Model Selection
You have a problem and many possible models. Which to choose?
Model selection has two dimensions:
1. Choosing the algorithm/architecture
2. Choosing hyperparameters within an algorithm
Both involve evaluation and tradeoffs.
Choosing the algorithm
Match to problem characteristics
- **Tabular data, mixed features**: gradient boosting (XGBoost, LightGBM, CatBoost) is usually best
- **Lots of structured data, simple features**: linear models surprisingly competitive
- **Images**: CNNs or vision transformers
- **Text**: transformer-based models
- **Time-series**: depends on data — gradient boosting often beats specialized models on shorter series; LSTM/transformer for longer
- **Tabular with very few examples (~100s)**: linear models, gradient boosting with regularization
Match to constraints
- **Latency budget**: simpler models faster
- **Memory budget**: small models or quantization
- **Interpretability requirement**: linear models, decision trees, GAMs
- **Lots of labeled data**: deep learning
- **Limited labeled data**: pretrained models, simpler architectures
- **Online learning required**: some algorithms support, others don't
Match to team
- Skills you have
- Tooling already in place
- Maintenance burden
A model nobody can debug is a liability.
Establishing baselines
Before complex models, establish baselines:
1. **Random / majority class**: lowest bar
2. **Simple heuristic**: domain-knowledge baseline
3. **Linear model**: classical baseline
4. **Boosting (XGBoost)**: strong baseline for tabular
If complex models don't beat boosting, you don't need them.
Hyperparameter tuning
Once you've chosen an algorithm, find good hyperparameters.
Grid search
Try all combinations of a discrete grid. Exhaustive; expensive for many parameters.
Random search
Sample randomly from parameter ranges. Often better than grid for high-dim search spaces.
Bayesian optimization
Use a probabilistic model of the objective to choose next parameters. More efficient.
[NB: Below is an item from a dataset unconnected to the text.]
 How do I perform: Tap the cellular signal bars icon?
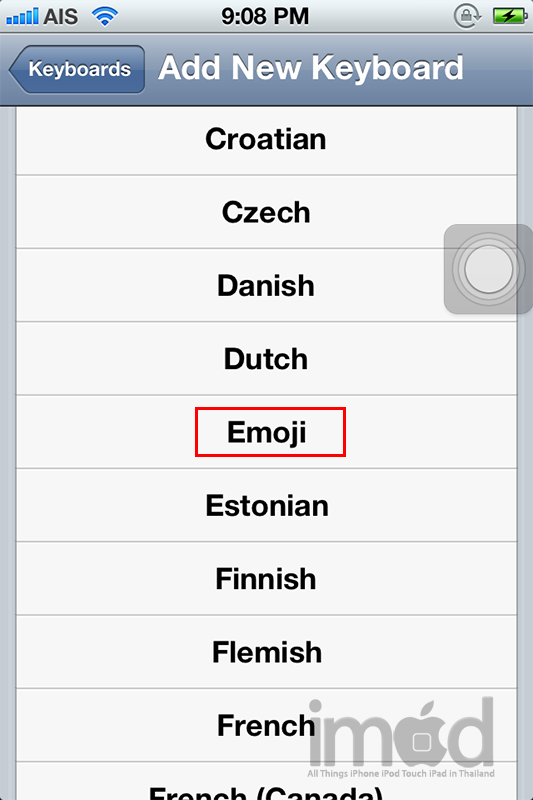(x=22, y=16)
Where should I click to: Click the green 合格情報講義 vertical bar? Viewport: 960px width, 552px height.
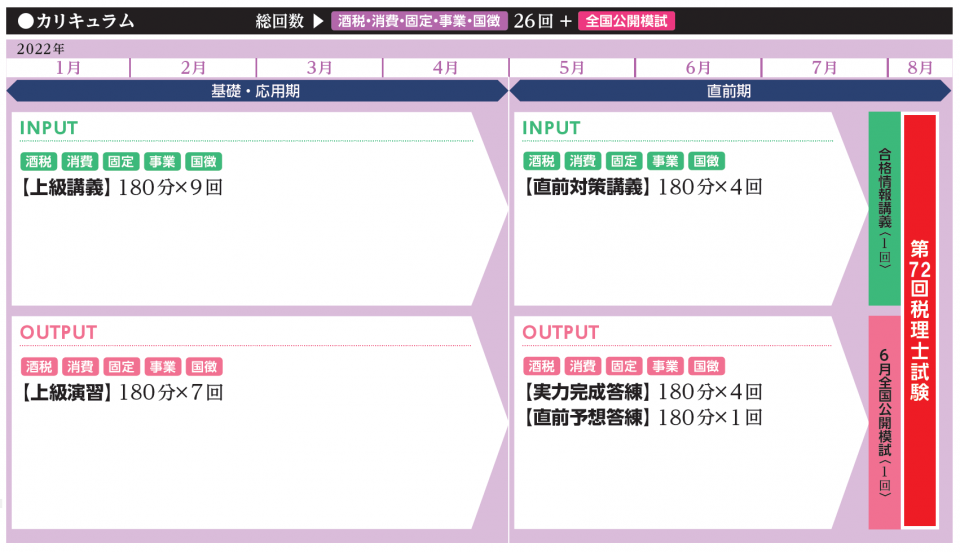(x=885, y=208)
Tools: Optuna, scikit-optimize, Hyperopt.
Population-based / evolutionary
Maintain a population of configurations; evolve.
Used for neural architecture search.
Hyperband / ASHA
Allocate budget adaptively. Stop bad runs early.
Effective for deep learning where each run is expensive.
Bias-variance tradeoff
Two sources of error:
**Bias**: model can't represent the true relationship. Underfitting.
**Variance**: model is sensitive to training data. Overfitting.
Total error = bias² + variance + irreducible noise.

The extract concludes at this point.